El día del torneo amaneció gris. Nicolás se puso su camisa celeste, la que su padre planchaba para los actos. Caminó solo hasta la escuela vecina. Su padre dijo que tenía que hacer horas extras, pero Nicolás sabía lo que eso quería decir.
La sala del torneo olía a polvo viejo, a nervios y a tiza. Había chicos de otras escuelas. Algunos con buzos con escudos bordados. Otros con mochilas coloridas y madres que les decían “tranquilo, tú puedes”.
Él no tenía a nadie.
Jugó la primera partida contra un chico que movía rápido, como si quisiera terminar pronto. Nicolás lo miró con calma. Hizo una trampa simple, un cambio falso de torre por peón, y le dio mate en 16 jugadas.

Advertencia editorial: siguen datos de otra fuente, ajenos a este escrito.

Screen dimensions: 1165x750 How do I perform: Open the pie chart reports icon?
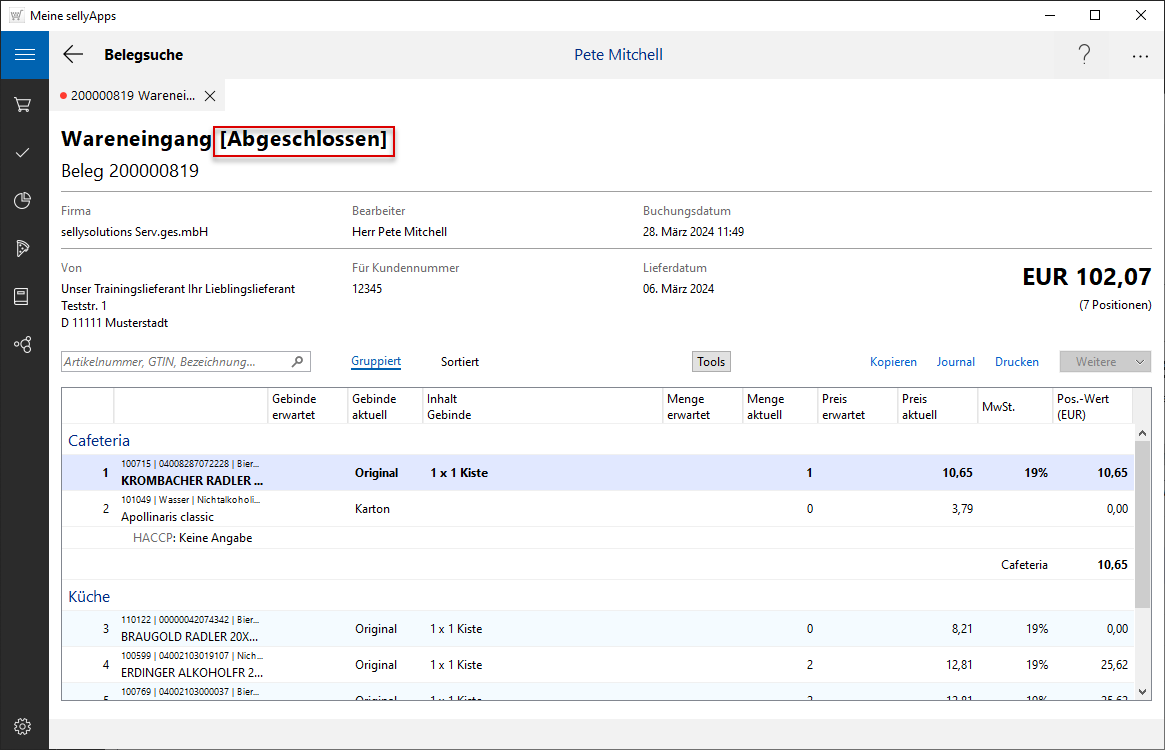click(24, 201)
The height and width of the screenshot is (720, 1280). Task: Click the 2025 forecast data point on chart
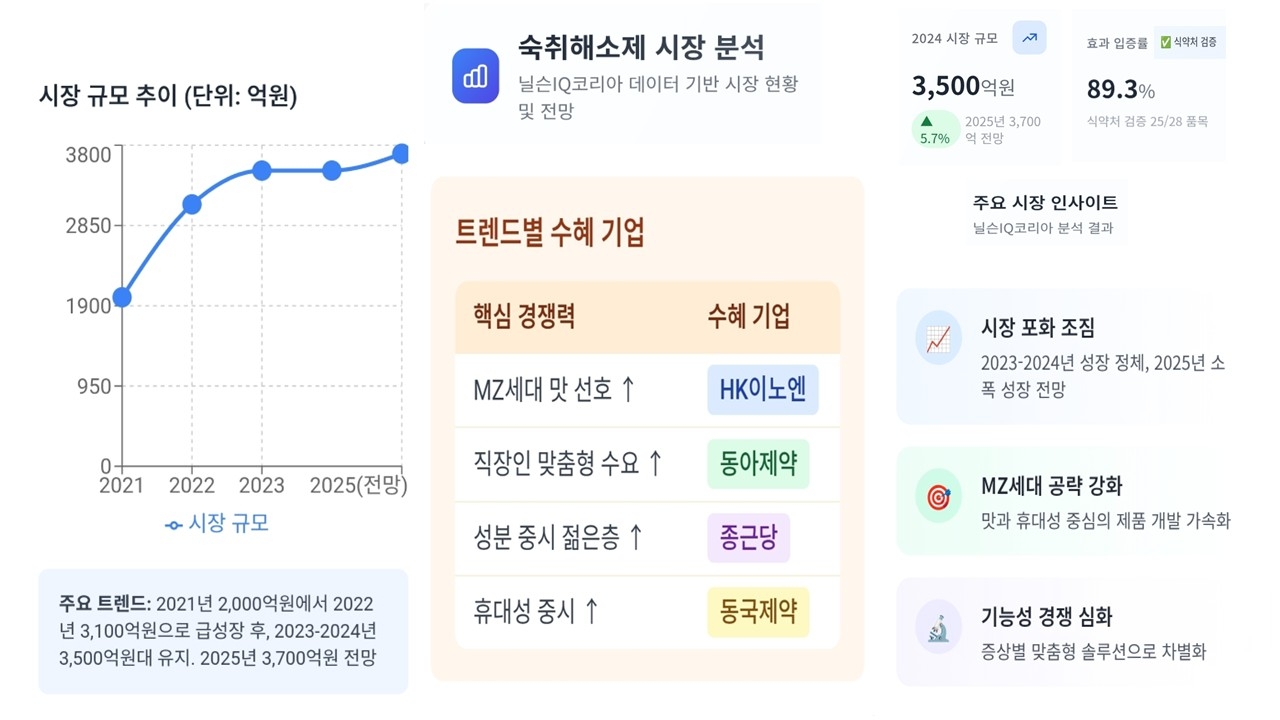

En la segunda, perdió. Un alfil escondido lo tomó por sorpresa. No lloró. Cerró los ojos, respiró y se quedó observando la posición final como si quisiera grabársela en la piel.
En la tercera, sacrificó su dama. Fue un movimiento audaz, que hasta el rival dudó de aceptar. Pero tres turnos después, el caballo saltó en L y dio jaque mate.
Ganó.
Carlos, que había estado en el fondo todo el tiempo, le apretó el hombro. No sonrió, pero sus ojos brillaron por un instante.
—Has jugado con elegancia —dijo.
—Como usted me enseñó.
El lunes siguiente, al entrar al aula, alguien lo saludó con un “¡eh, campeón!”. Otro le pidió que le enseñara. Y por primera vez, Nicolás no se sentó solo.
Sacó el tablero del armario, lo puso sobre el banco del fondo, y empezó a explicar.
Sus dedos ya sabían dónde colocar cada pieza. Sus ojos veían las amenazas invisibles. Había aprendido algo más que ajedrez: había aprendido a mirar, a esperar su turno, a pensar en silencio.
El reloj marcaba la hora. El tablero estaba desplegado.
Y por primera vez, Nicolás sintió que había algo en el mundo que respondía a sus movimientos.
Como si en algún rincón, la vida también se pudiera jugar por turnos.